Reputation: 337
I understand what JIT compilers do, it uses counters to detect hot codes and compiles them, and stores them in the code cache, so that next time the function won't need to be interpreted. But this brings me to two questions:
How does a JIT compiler compile a function that contains calls to other non-jitted functions. Calls to other non-jitted functions need to let the jitted function, which is the native code, calls the outside function that is still supposed to be executed through the interpreter of the JIT compiler.
The second one is a variant of the first one. How does a JIT compiler compile a function that contains a virtual call? it seems that it has to hard-code the vtable lookup procedure into the native code, but what will happen if the vtable is living in the virtual machine, then there must be a way to access the vtable inside the generated native code, but how could this be done, if the virtual machine is implemented using a language like C or C++ maybe you can hard-code the memory address of the vtable into the native code, but how can I do the same if the virtual machine is implemented in some managed language that its users are not encouraged to, or simply cannot access the address of an object, and even if I can access the address the object might be moved during the compact phase of the garbage collector.
Upvotes: 2
Views: 332
Reputation: 56557
- How does a JIT compiler compile a function that contains calls to other non-jitted functions.

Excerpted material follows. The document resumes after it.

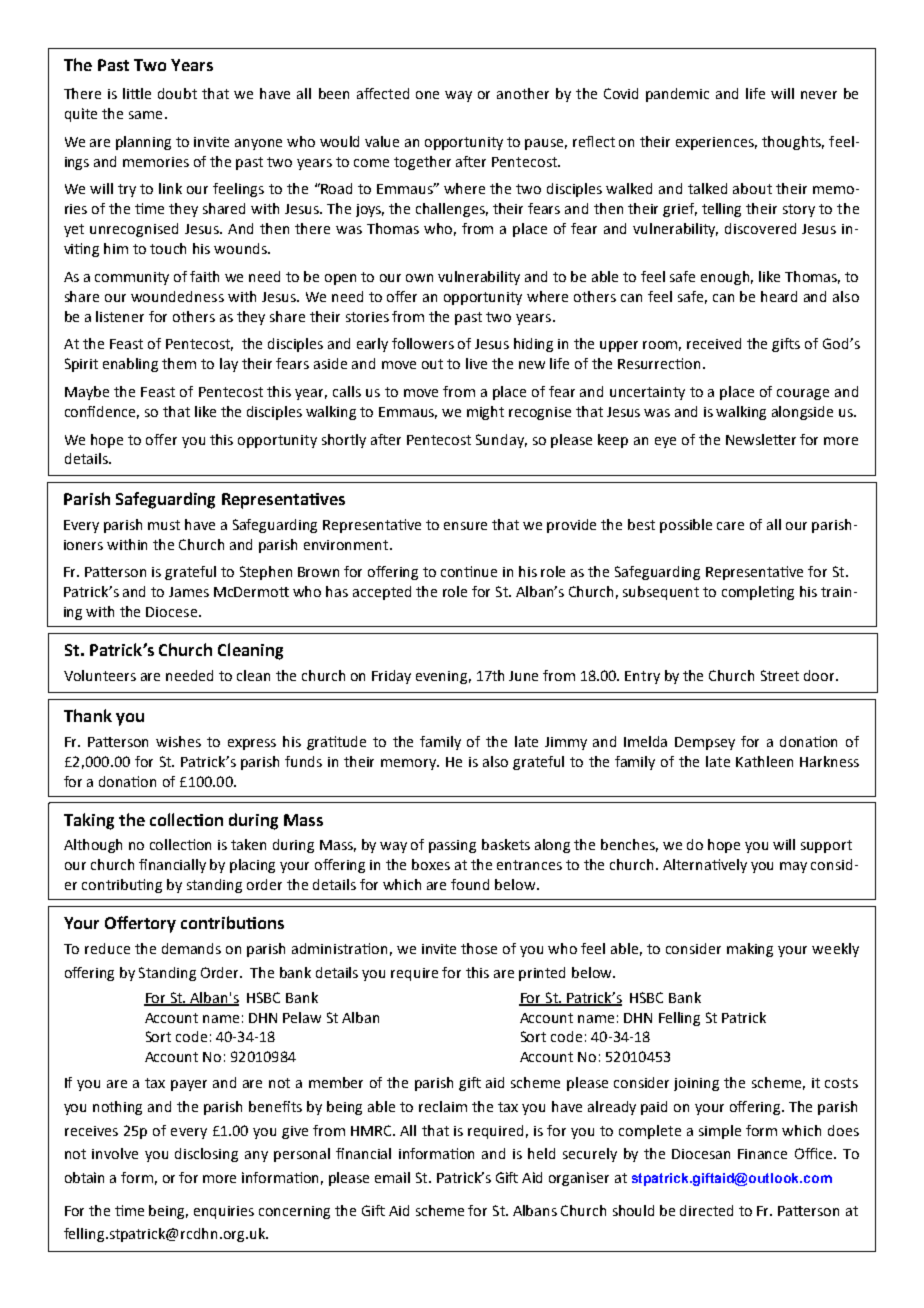 The width and height of the document is (924, 1308). I want to click on Diocese, so click(173, 612).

Calls to other non-jitted functions need to let the jitted function, which is the native code, calls the outside function that is still supposed to be executed through the interpreter of the JIT compiler.
A call to an external function is not the same as the call to one of your own jitted function. These are different beasts that have to be treated specially, and compiler needs a way to distinguish them. For example with Rust you mark such functions as extern "C"
.
Once it does this, it is a matter of emitting appropriate call
or jmp
or whatever instruction. Of course you need to know the address of the function (there's no other way to make a call at the native code level). This problem becomes more nuanced because of calling conventions and data layout, none of which can be detected. Or more generally ABI. One typical way to handle this problem is to simply assume that the external function has to follow the OS specific ABI. And make docs that say that otherwise the behaviour is undefined.
Note that you can't avoid ABI. You are generating a native code after all. But for internal usage (i.e. when calling your own functions and dealing with own structures) you are not restricted by anything, and in fact you can invent your own ABI. And believe me, it is not unusual. I'm pretty sure every compiler in the world has its own custom ABI for internal usage.
- The second one is a variant of the first one. How does a JIT compiler compile a function that contains a virtual call? it seems that it has to hard-code the vtable lookup procedure into the native code, but what will happen if the vtable is living in the virtual machine, then there must be a way to access the vtable inside the generated native code, but how could this be done, if the virtual machine is implemented using a language like C or C++ maybe you can hard-code the memory address of the vtable into the native code...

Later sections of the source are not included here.